You know we humans, we are an amazing species. We’re capable of such wonderful things. We’ve got a spark of imagination and creativity that’s unparalleled in the rest of the animal kingdom. We’re the only species on the planet that can see the stars, dream about what might be up there, and then actually go and find out.

At the same time we also share so much in common with other species. Joy, play, communication. These aren’t just middlemen. Do you know that chickens communicate with one another using complex vocalizations just like we do? You know they have different cries to alert one another when a predator is approaching by land versus by air. Fish can learn and use tools. Pigs rank higher on intelligence tests than three-year-old humans do.

And of course, we all want to avoid pain. We want to avoid suffering. We all want to avoid fear. If through our diets we can learn to focus on all the ways in which we’re so similar with other species rather than just focusing on that narrative of the other all of those ways in which we’re different, I believe it would bring tremendous value to how we treat one another.

Y’know so if fish was born with gills instead of lungs, so a chicken was born with wings instead of arms.
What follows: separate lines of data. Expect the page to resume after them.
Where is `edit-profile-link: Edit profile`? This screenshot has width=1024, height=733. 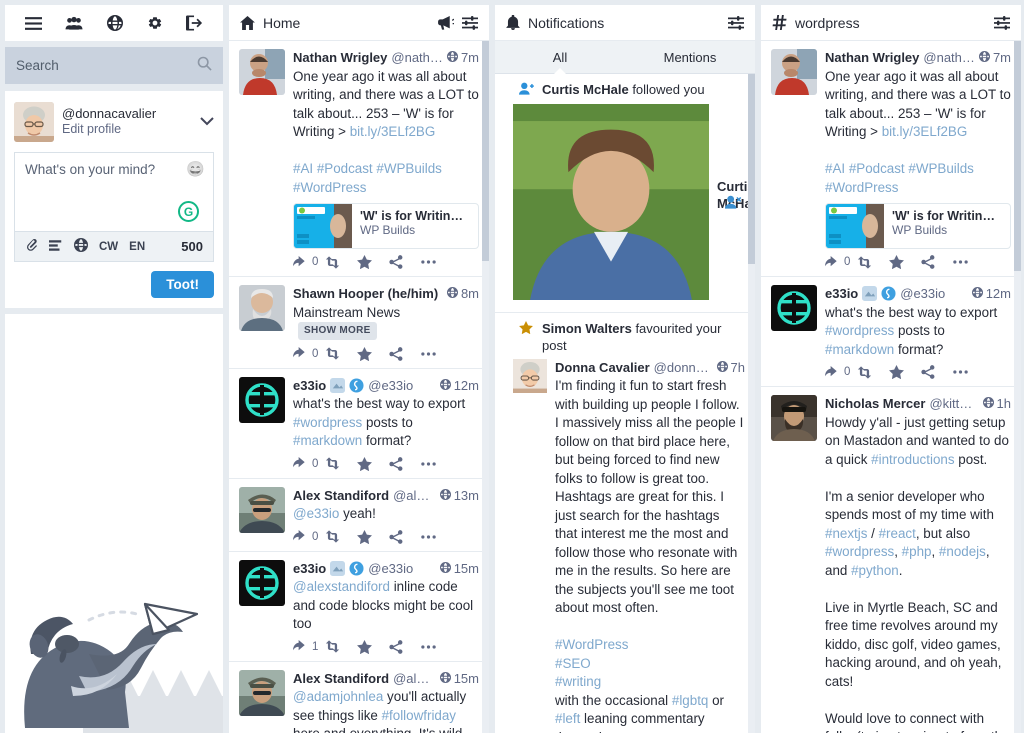
edit-profile-link: Edit profile is located at coordinates (127, 130).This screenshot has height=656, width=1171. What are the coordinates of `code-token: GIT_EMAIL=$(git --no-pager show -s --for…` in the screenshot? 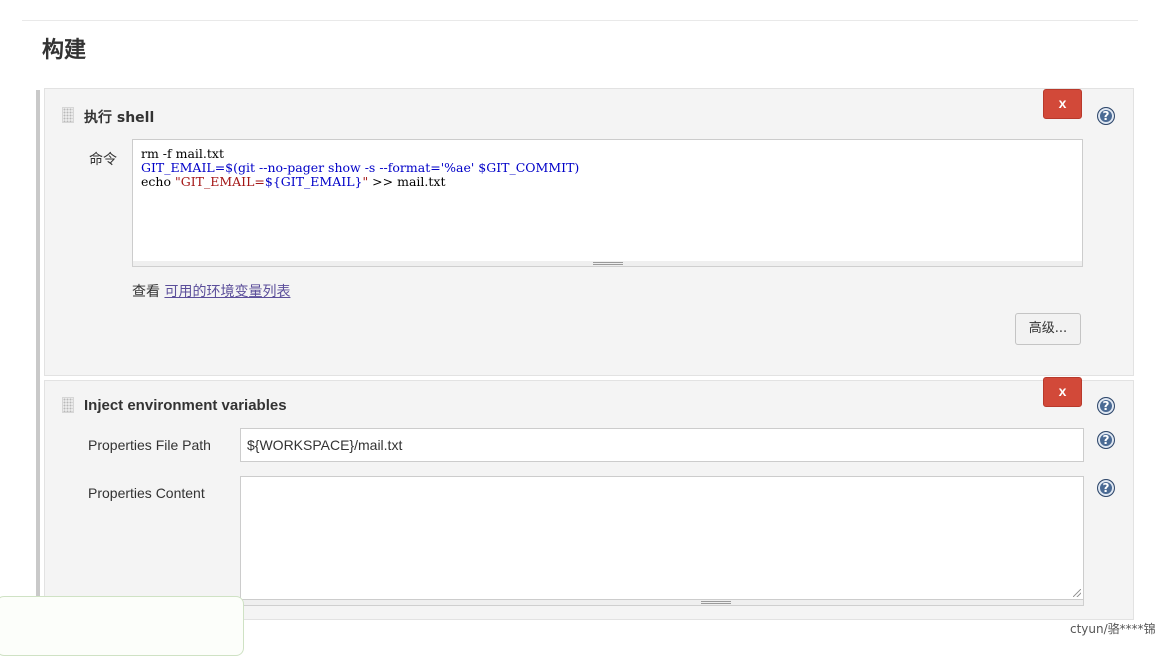 It's located at (360, 168).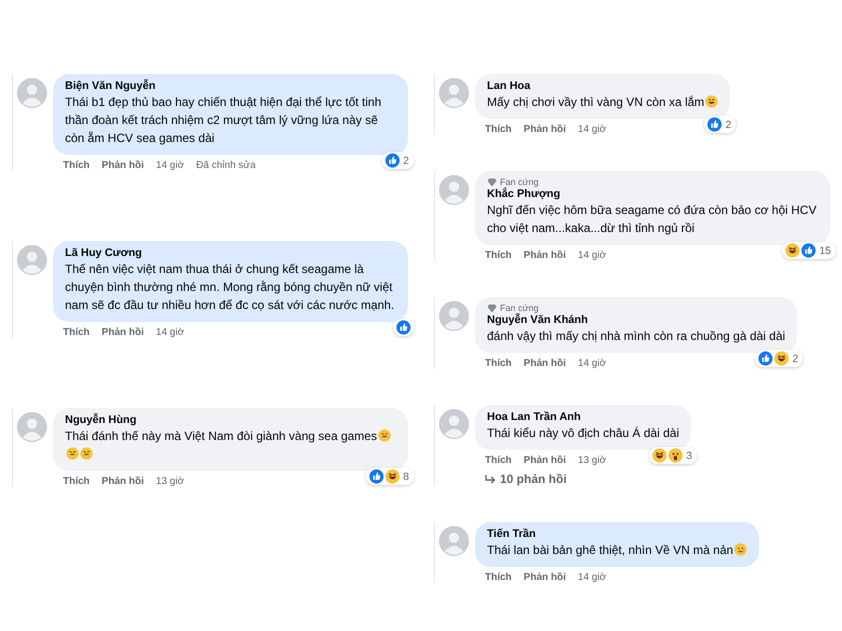 This screenshot has width=842, height=631. I want to click on reaction-summary: 3, so click(674, 456).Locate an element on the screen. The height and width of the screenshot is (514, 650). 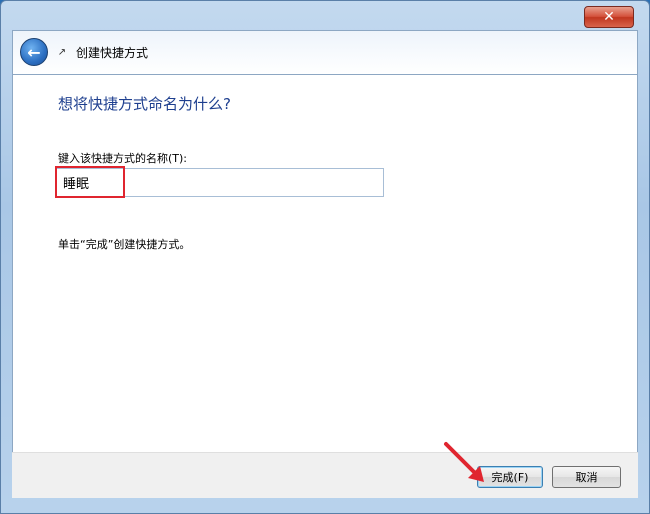
close-icon: ✕ is located at coordinates (609, 17).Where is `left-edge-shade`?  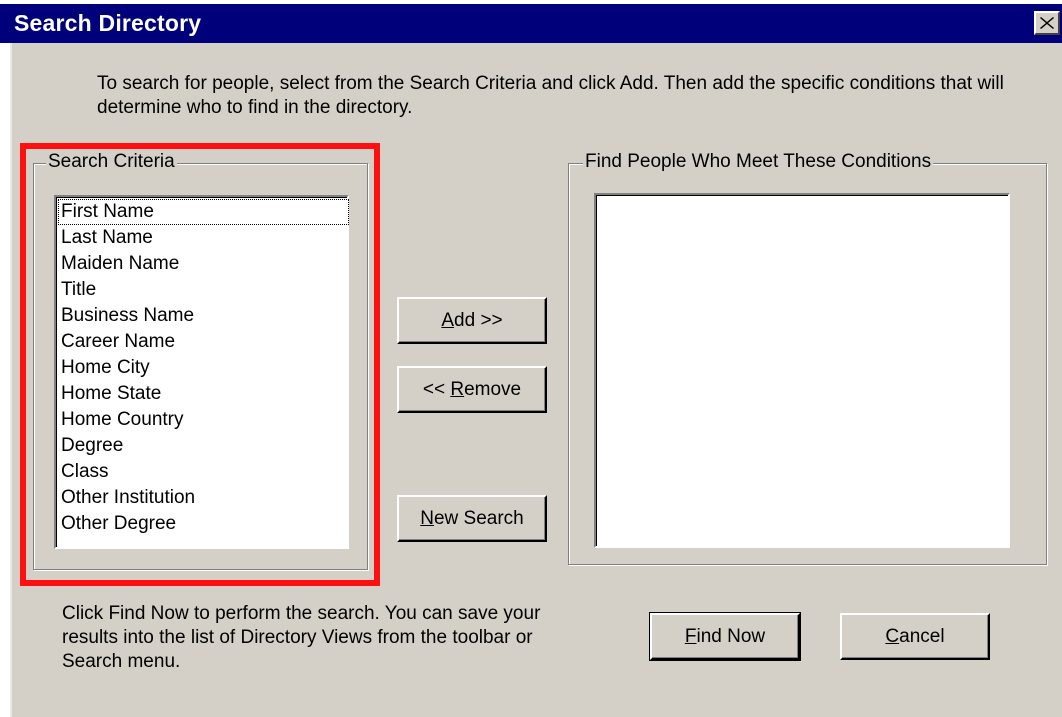
left-edge-shade is located at coordinates (11, 380). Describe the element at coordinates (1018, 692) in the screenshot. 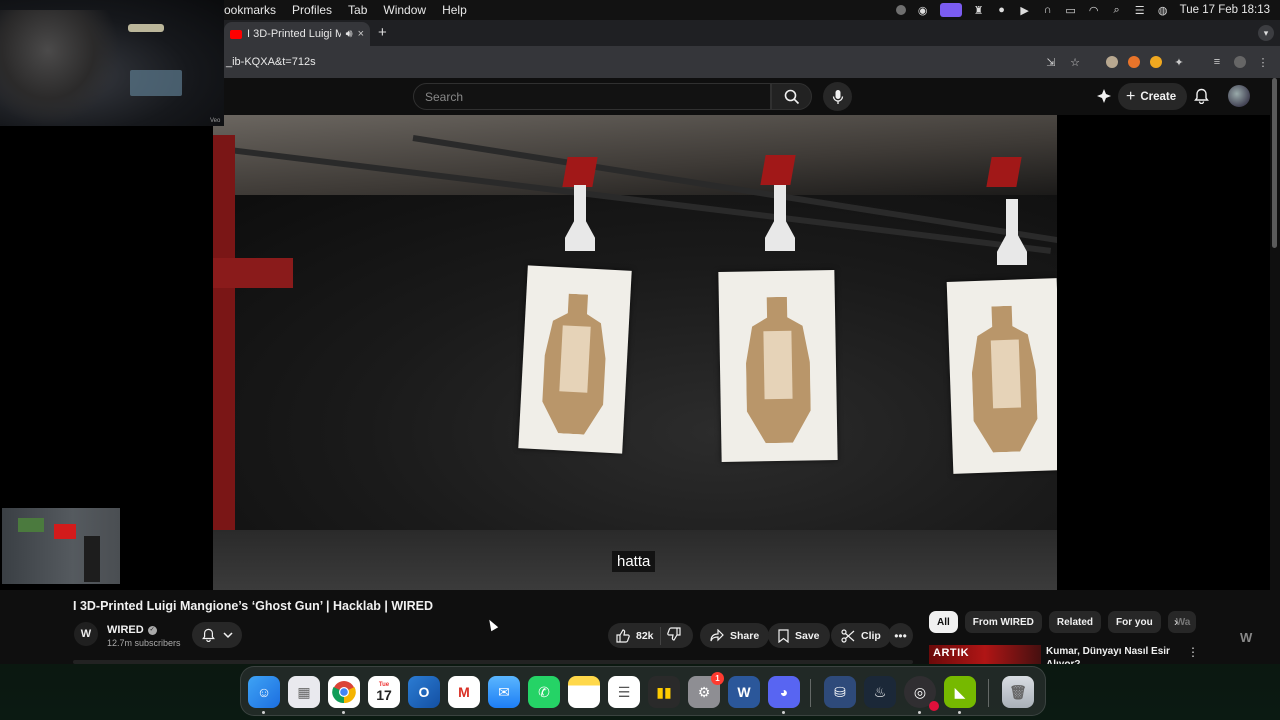

I see `trash-icon: 🗑︎` at that location.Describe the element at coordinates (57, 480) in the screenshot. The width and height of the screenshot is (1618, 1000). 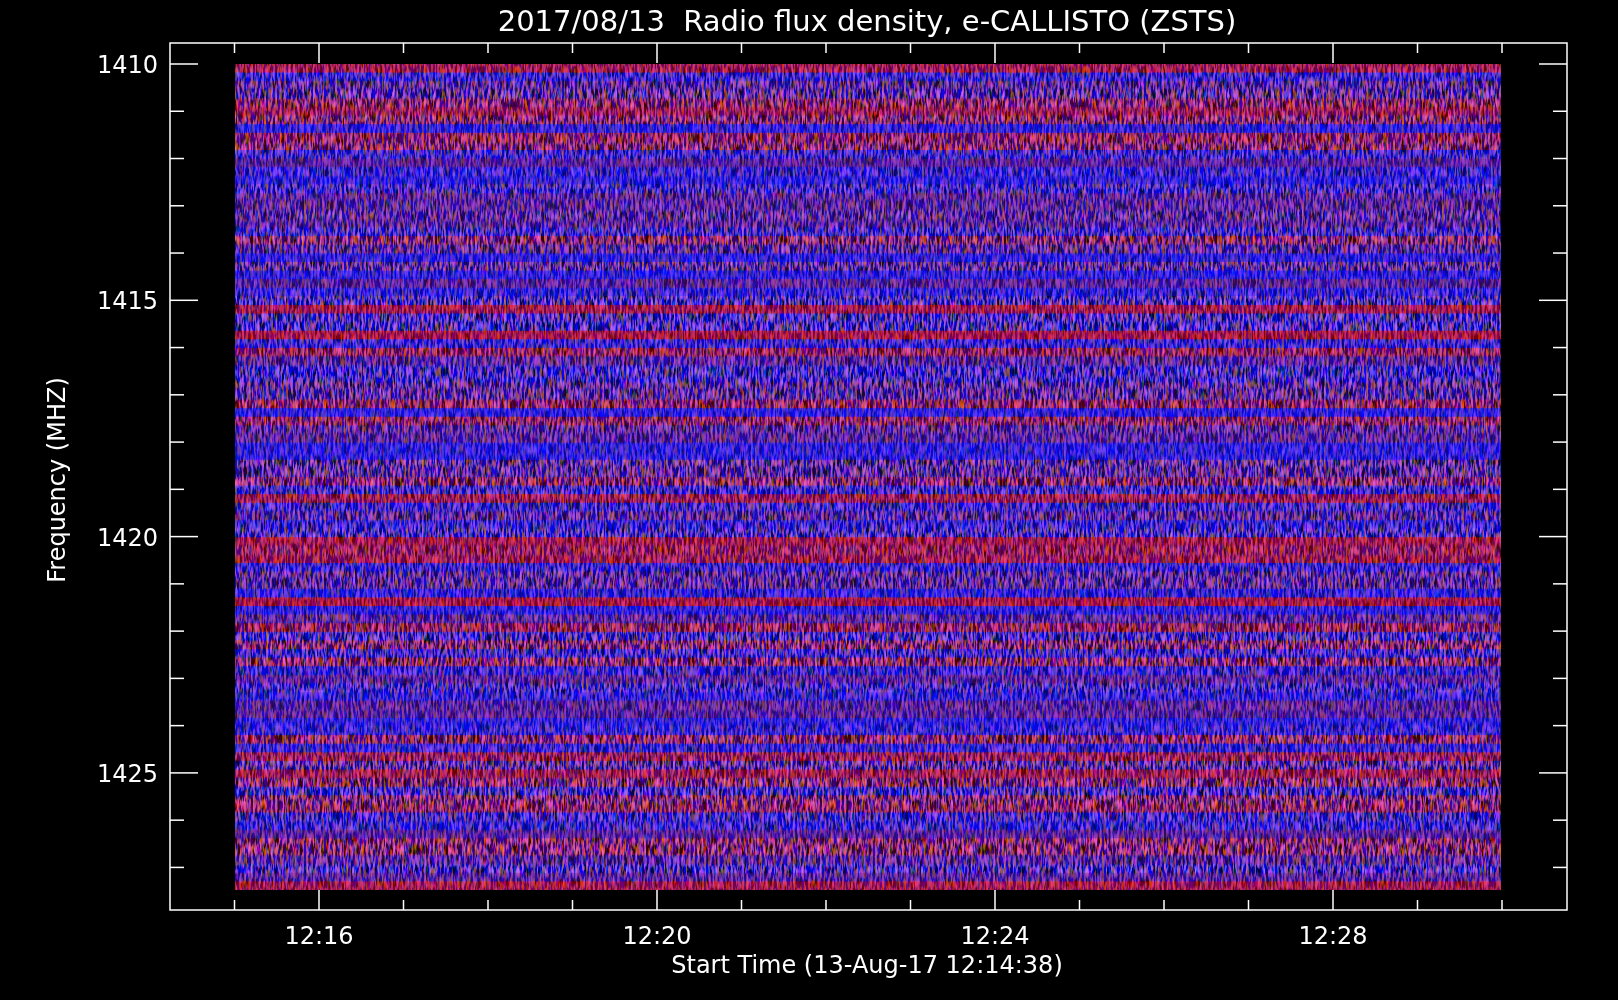
I see `axis-label: Frequency (MHZ)` at that location.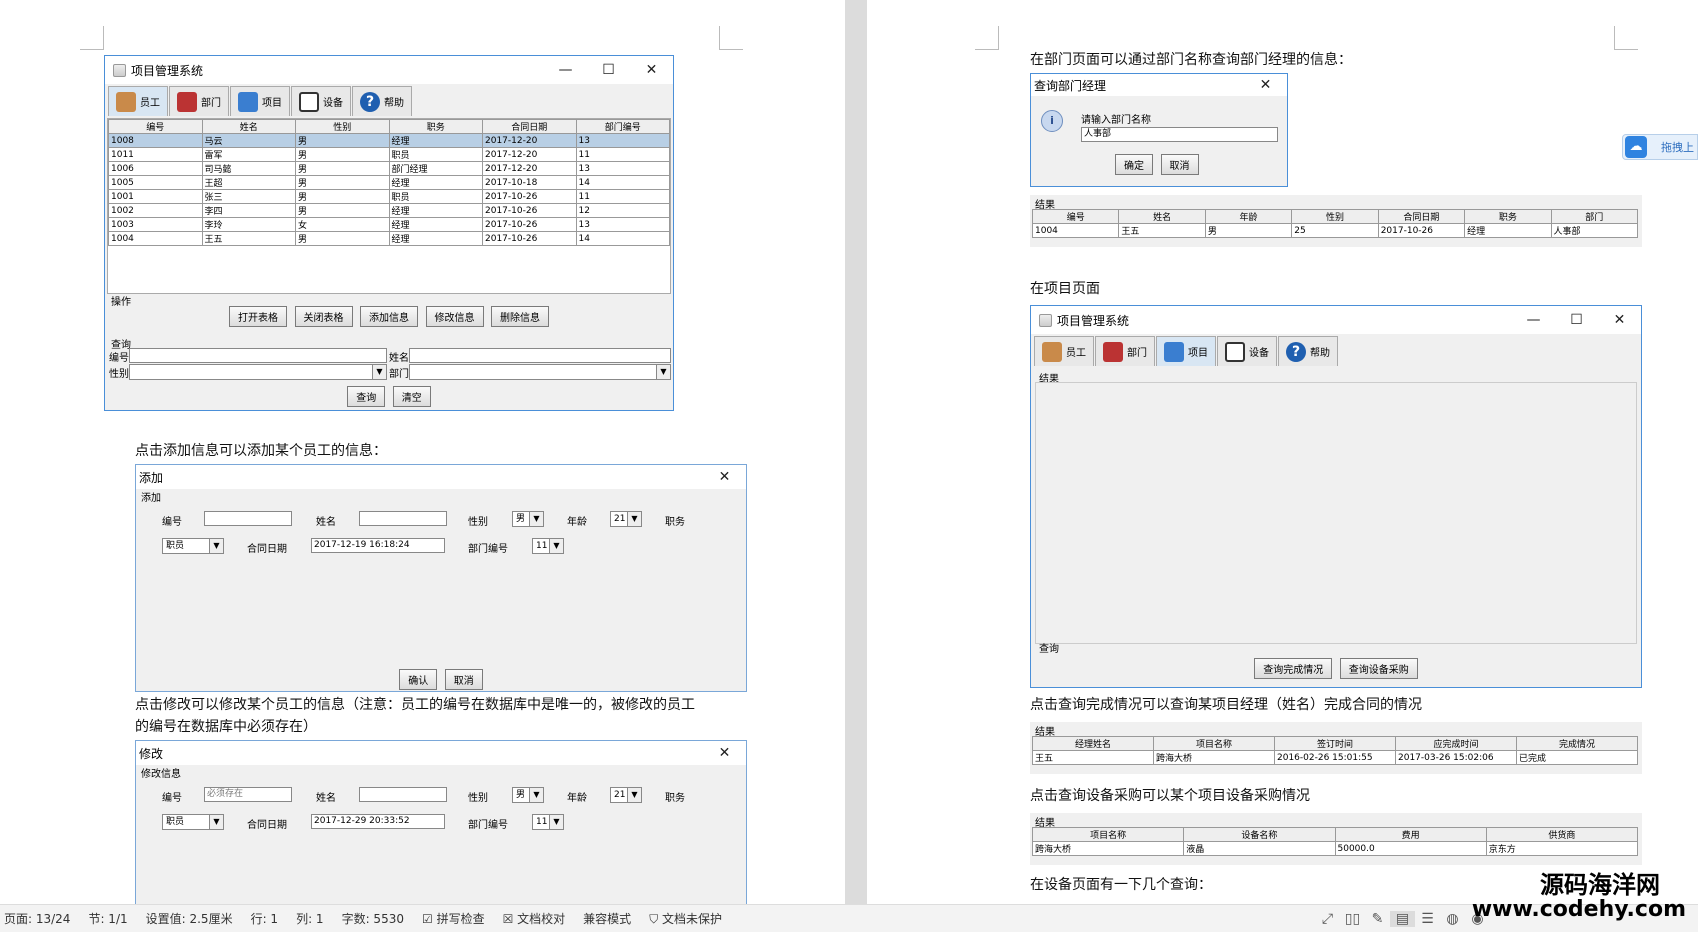 The height and width of the screenshot is (933, 1698). Describe the element at coordinates (258, 316) in the screenshot. I see `open-table-button: 打开表格` at that location.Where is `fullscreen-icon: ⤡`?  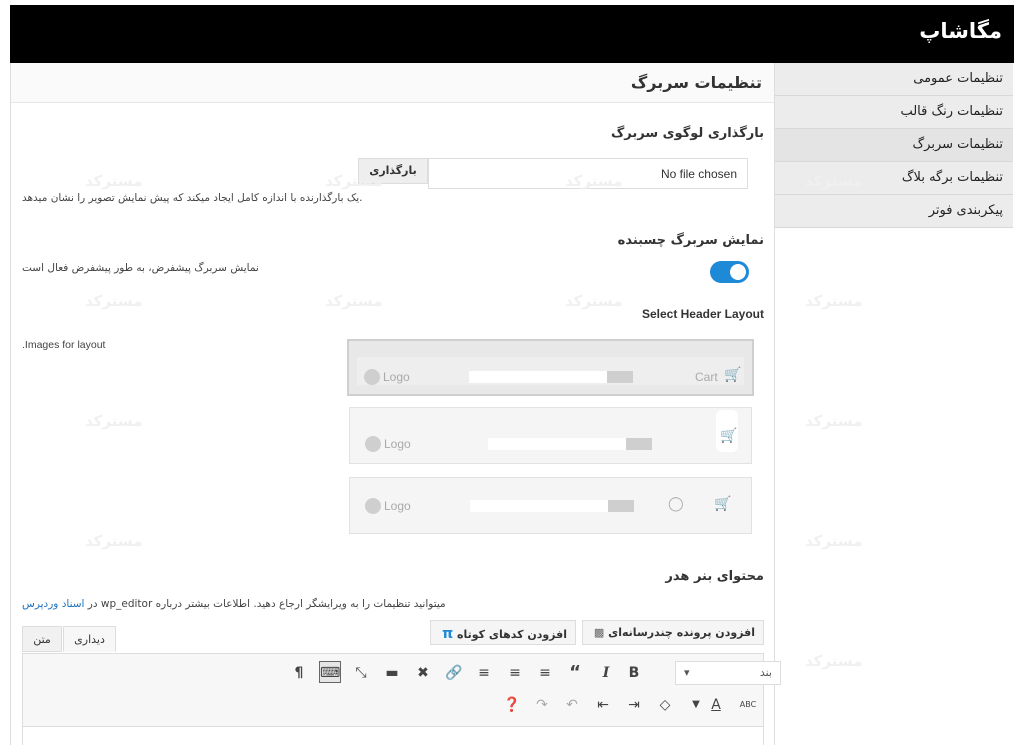 fullscreen-icon: ⤡ is located at coordinates (361, 673). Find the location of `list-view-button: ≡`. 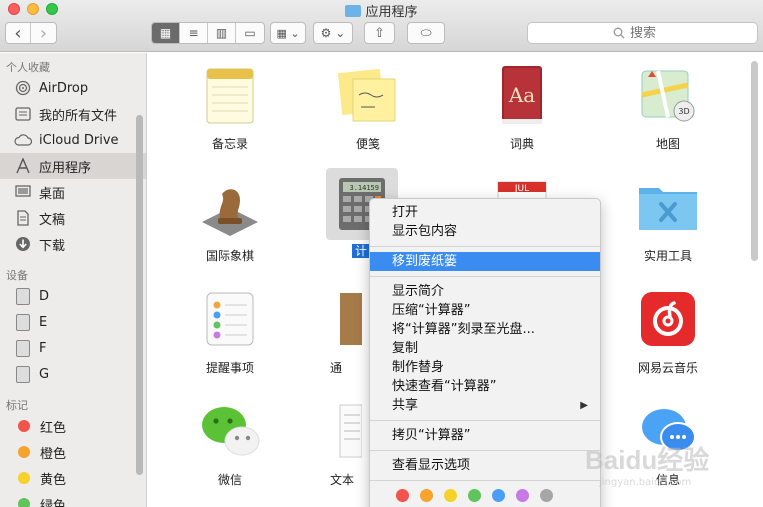

list-view-button: ≡ is located at coordinates (194, 33).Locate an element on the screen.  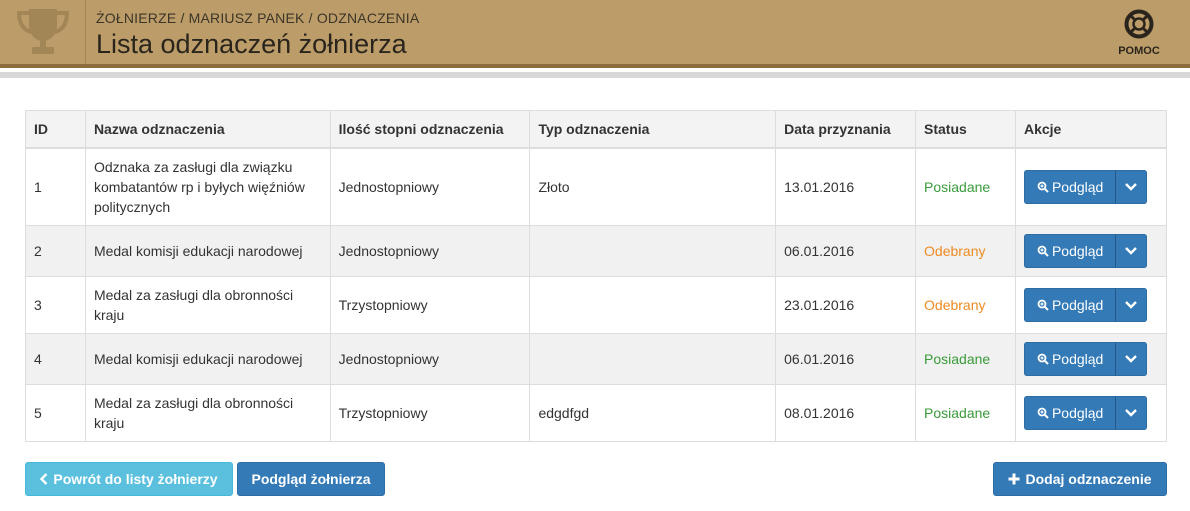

If we can extend our circle of compassion, our circle of empathy, to those beings most unlike ourselves, how might we extend it to our fellow humans? To those born black instead of white, or gay instead of straight, to those born in another country than we are?

You know, my road to picturing this world started many years ago. When I was about 12, my sister came home from school one day a vegetarian. It was in the early ’90s if you couldn’t guess by the clothes here.

I’d never even heard the word “vegetarian,” let alone met one before. And so like any good little brother would do, I made fun of her. Imagine with that hair, I was the one making fun of her. I’d put my steak on the end of my fork and stick it in her face and make a mooing sound.

My mom, fortunately, she was much more accommodating. Y’know, if she had a pot of beef chili on the stove, she’d have a pot of bean chili next to it for my sister. If she was grilling hamburgers out there for us, she’d have a veggie burger out there as well.

I started to try some of these weird new foods, and I actually liked them. But you know, I was no vegetarian. I made a point of that. If I had a black bean burger for lunch, I’d put bacon on it. If I had a bean burrito one day, I’d made sure I had chicken the next day.

Eventually I started to try some of these weird new foods, and I actually liked them. And you know, I too moved in that direction as I learned more and more about the reasons for my sister’s new diet.

And that brings me back to our breakfast sandwich. So I’ve got to confess, if you haven’t guessed by now, though, I’m sure you all have, it isn’t made with cheese and sausage and eggs. The cheese is made from almonds, the sausage is pea protein, the eggs, that’s chickpea flour. The entire thing is made from plants, without animals, and it’s delicious.

So that world in which we’re kinder and more compassionate, we’re more, more empathetic toward one another, the world with a more stable climate where we’re healthier, that’s a better world for everybody. And I know we all have it within us to serve as ambassadors for that world. Every time we sit down to eat, serving as a good example for our friends and neighbors at school, at church, for little brothers and little sisters.

And millions of people are doing it. All across the country, we’re trying Meatless Mondays, we’re eating smaller portions of meat, we’re moving meat from the center of the plate to the side of the plate. We’re trying one or two veggie meals a day.

Saving the world can be as simple as that. It begins with every bite. Thank you.